The list of risks associated with a small research and development company like this one is extensive, particularly as it seeks to develop a commercial product while meticulously managing costs. Here’s an excerpt from the prospectus highlighting a significant risk faced by all companies focused on “next-generation battery designs”:
“… there is a risk that the Company may not successfully produce a prototype, fail to create a scalable production process, or struggle to find a suitable licensee. For instance, the collaboration with the University of Queensland (“UQ”) on G+AI Batteries has yielded promising results, such as high energy density in early coin cell pre-prototypes. Despite these advancements and ongoing research with UQ, GMG may find it challenging to transition this technology into a commercially viable G+AI Battery pouch cell prototype. Even if a high-performance technology is developed, there may be hurdles in electrochemical development, material sourcing, component production, and scaling up the production of cathode or cathode materials. Furthermore, even if GMG successfully creates a high-quality product capable of large-scale production, it might not meet the specifications required by potential customers. For example, if GMG develops a G+AI battery or a component thereof, it may not satisfy the stringent requirements of the electric vehicle sector or other targeted industries. The occurrence of any of these challenges could significantly impact the Company’s business, operational results, and financial health.”

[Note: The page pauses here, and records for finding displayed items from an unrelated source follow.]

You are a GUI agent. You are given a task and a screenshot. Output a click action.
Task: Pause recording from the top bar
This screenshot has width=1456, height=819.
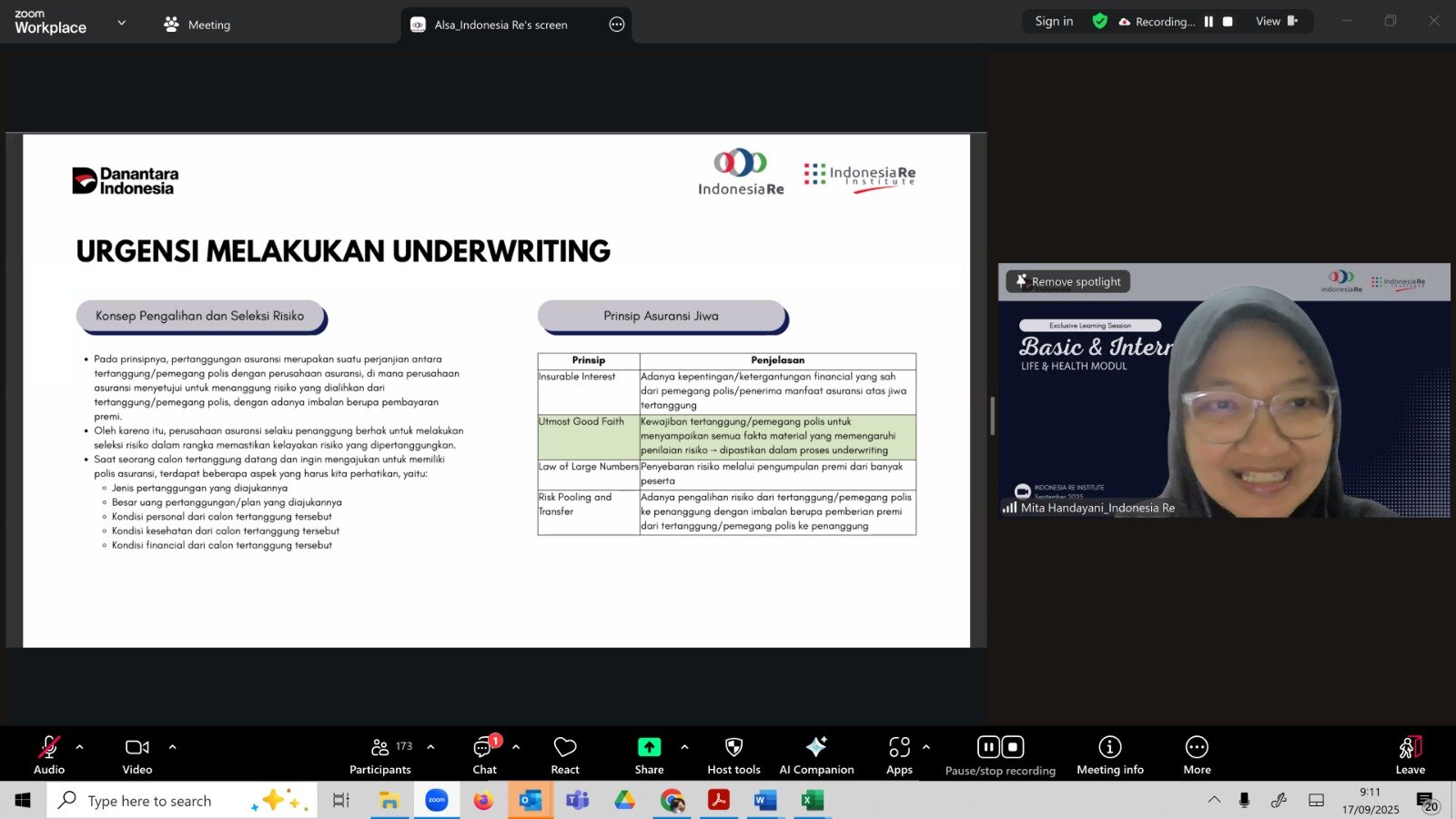click(x=1208, y=22)
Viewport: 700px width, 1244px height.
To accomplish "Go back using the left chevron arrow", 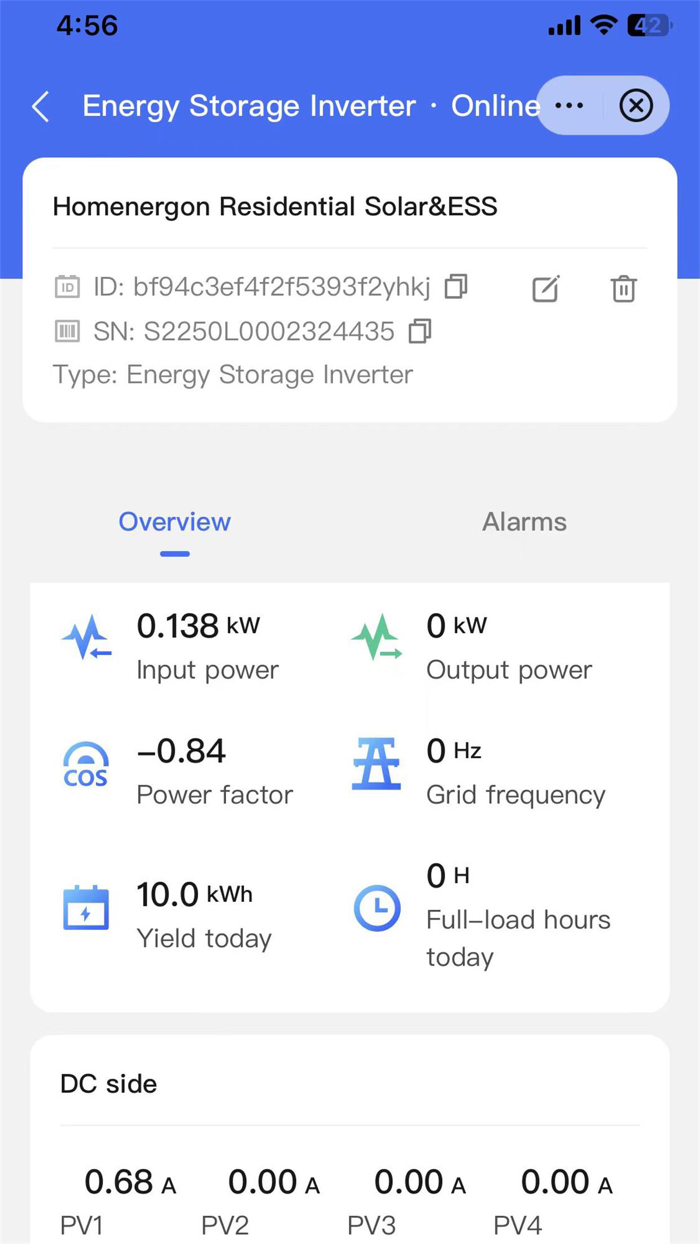I will click(x=40, y=105).
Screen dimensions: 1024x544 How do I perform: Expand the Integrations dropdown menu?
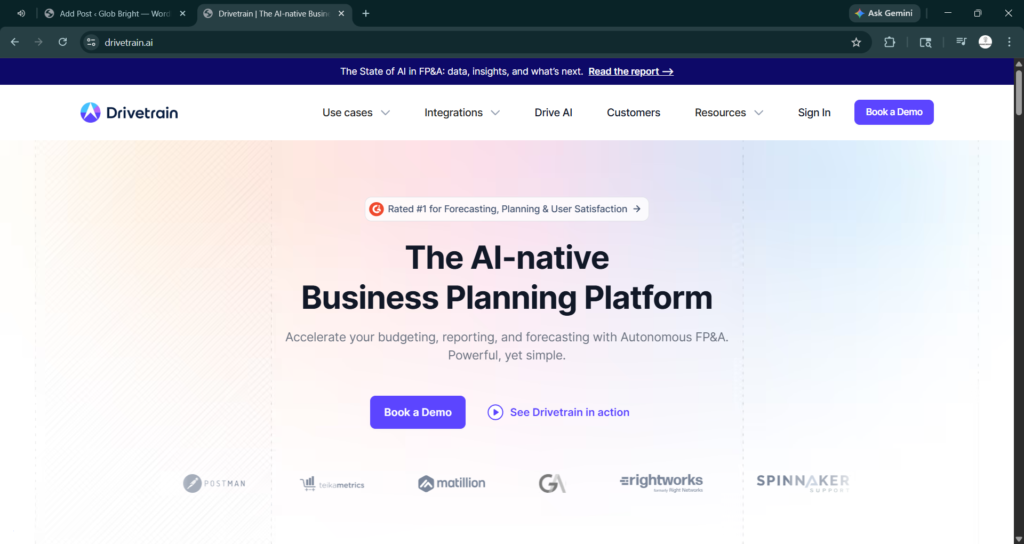462,113
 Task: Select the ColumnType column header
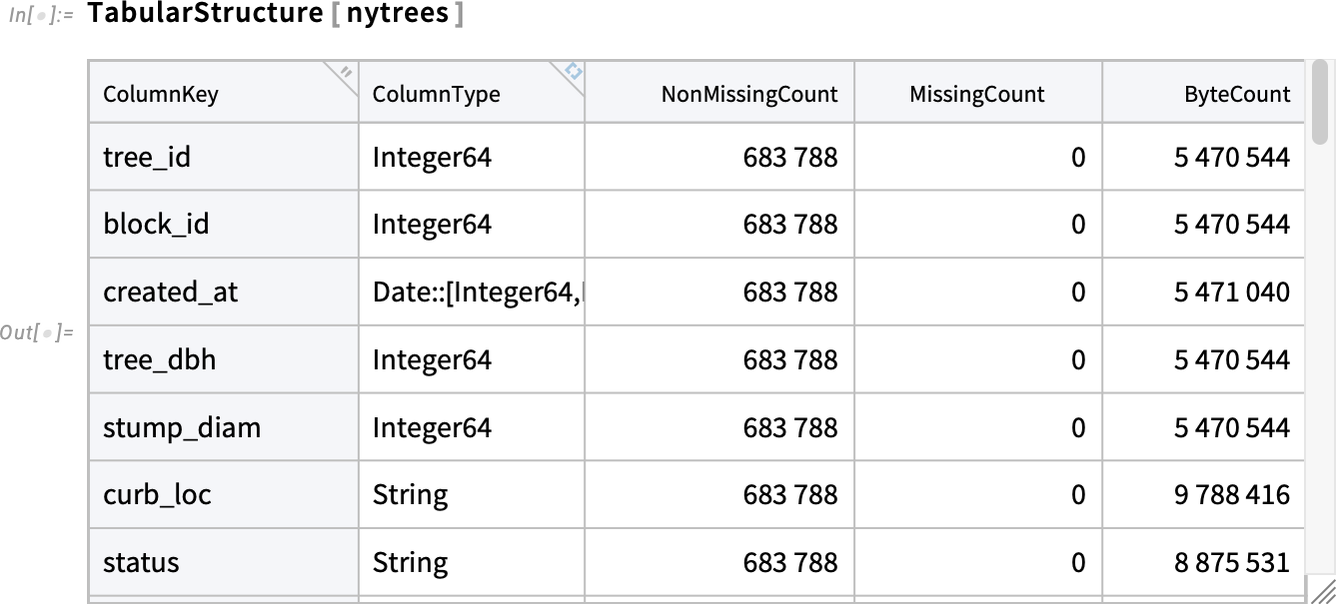coord(472,93)
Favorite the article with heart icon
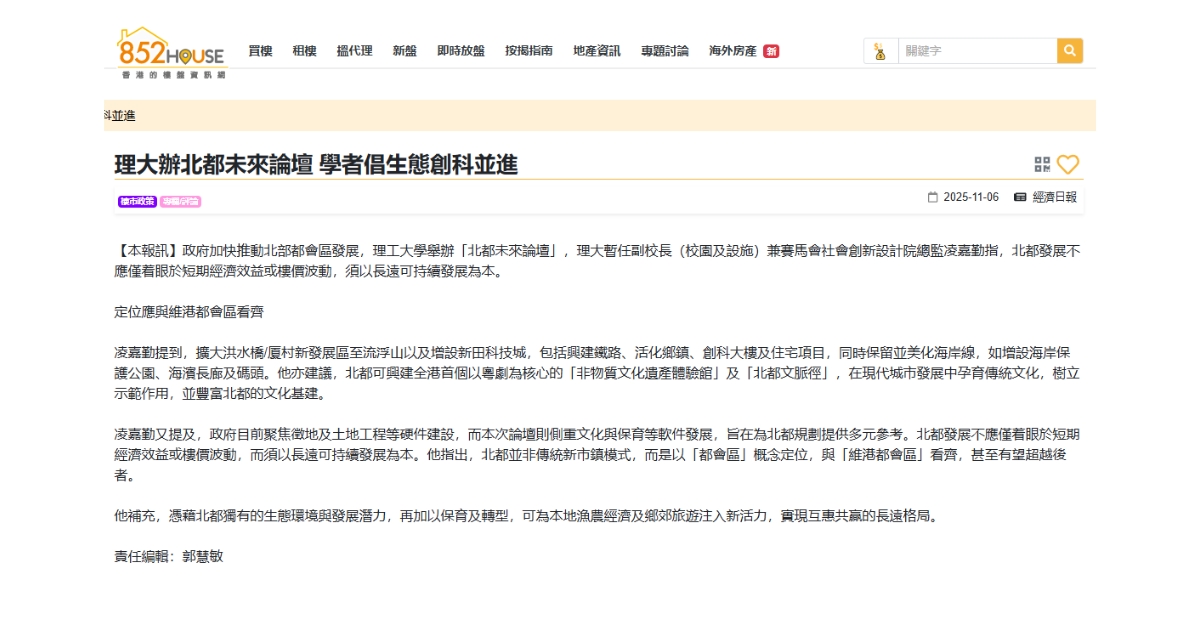Screen dimensions: 1200x630 coord(1068,165)
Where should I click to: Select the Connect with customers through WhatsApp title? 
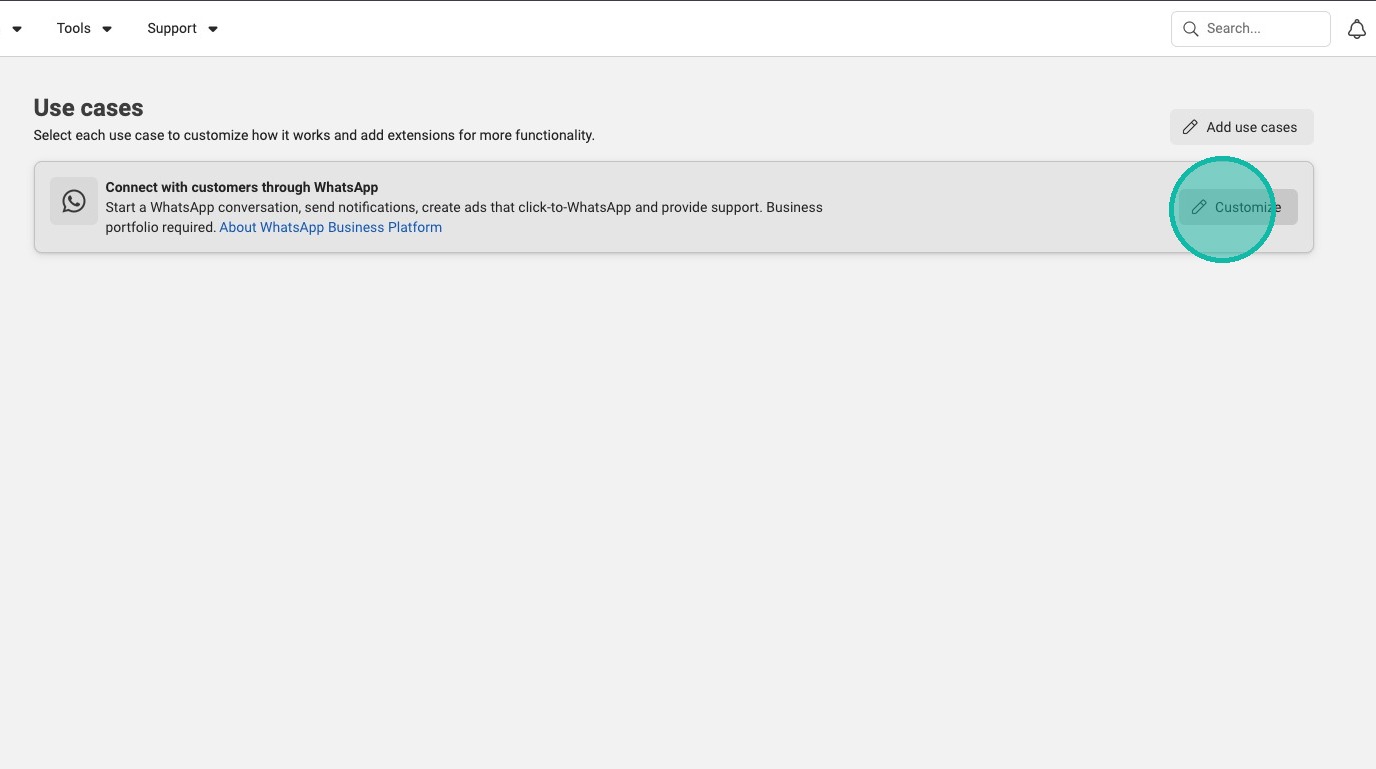pyautogui.click(x=242, y=187)
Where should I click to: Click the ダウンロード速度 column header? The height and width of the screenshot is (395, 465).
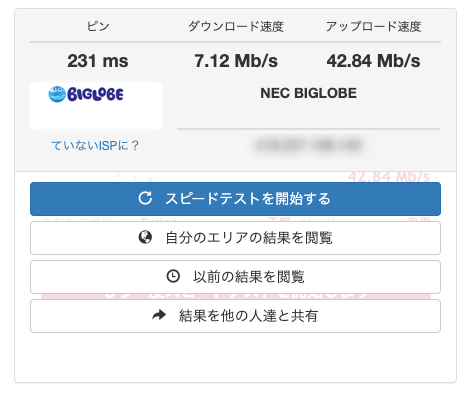[x=236, y=26]
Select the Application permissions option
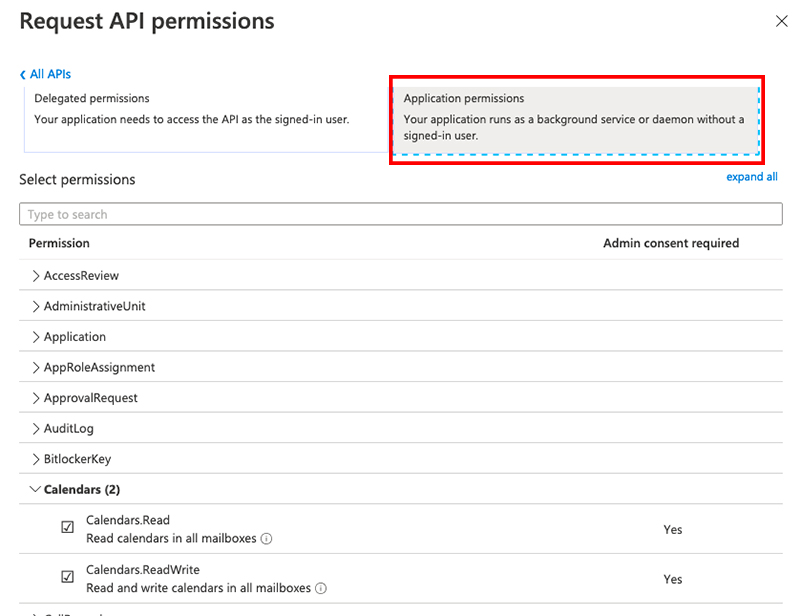800x616 pixels. click(576, 120)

It’s worth noting that even a well-funded company like Quantumscape (QS), backed by major automotive partners such as Volkswagen and Continental and receiving favorable media attention, continues to face financial hurdles. Despite its efforts to develop a groundbreaking solid-state lithium metal battery for electric vehicles, Quantumscape has been burning hundreds of millions of dollars annually, fifteen years after its inception and four years post-SPAC merger. They will likely continue this trend for several years, especially considering that Volkswagen’s initial tests of early-stage sample cells occurred over five years ago—a milestone GMG arguably has yet to reach. (Volkswagen has supported and funded QS since 2012 to establish solid-state battery production by 2025. QS has been testing its batteries with OEM auto manufacturers since late 2022 and is currently evaluating various prototype designs.)
I mention Quantumscape not to suggest that it has solved the challenges of battery development but rather to emphasize the lengthy and complex process of creating new battery chemistries. This involves determining effective production methods, conducting safety and performance testing with potential customers, and continuously improving efficiency while developing systems for mass production. Lithium-ion batteries benefited from several decades of development. Still, it took significant time for their chemistry and mass production processes to be optimized and standardized for commercial use.
GMG can only progress as far as a small company with substantial additional capital. They may form more advantageous partnerships in the future or continue raising funds through share sales to advance their technology. They may also experience favorable developments, attracting attention from investors and battery enthusiasts, especially during events like the upcoming conference. However, building a solid business foundation will take time. Suppose you’re considering an investment based on potential partnership announcements or positive headlines. In that case, assessing the likelihood of success and determining when you want to exit your position is crucial.